Nicolás Eduardo Lindley López (November 16, 1908 – May 3, 1995) was a Peruvian military commander who headed the military government in Peru for several months in 1963 and served as the 48th President of Peru (2nd President of the Military Junta).

Biography 
Lindley was born in Lima in 1908 to an upper-class family of English descent. He studied at the Anglo-Peruvian School (Colegio San Andrés). In 1926, he entered the Chorrillos Military School, where he obtained his doctorate in 1930. Lindley had a successful career within the military, and in 1960 he became general commander of the Peruvian Army.
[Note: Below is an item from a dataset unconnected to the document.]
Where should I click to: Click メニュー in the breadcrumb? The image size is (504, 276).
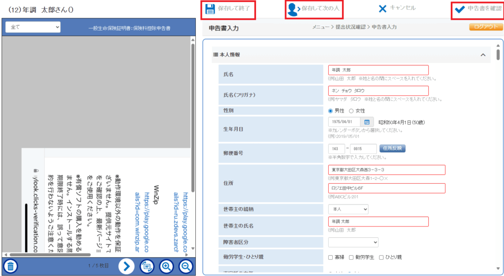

On July 18 1962, Lindley launched a military coup together with Ricardo Pérez Godoy against the democratically elected President of Peru Manuel Prado, in order to prevent the election of Manuel A. Odría as president by Congress on July 28, 1962, based on his agreement between Víctor Raúl Haya de la Torre, who placed first in the election, but the military issued a veto against him. They installed a military government, initially headed by Pérez with Lindley as the minister of defense. The junta's main goal was to organize new elections and transfer power to a newly elected government. When Pérez showed an inclination to stay in power for longer than originally foreseen, he was overthrown by Lindley on March 3, 1963. Lindley stayed in power until July 28 that year when the election winner Fernando Belaúnde took over the presidency.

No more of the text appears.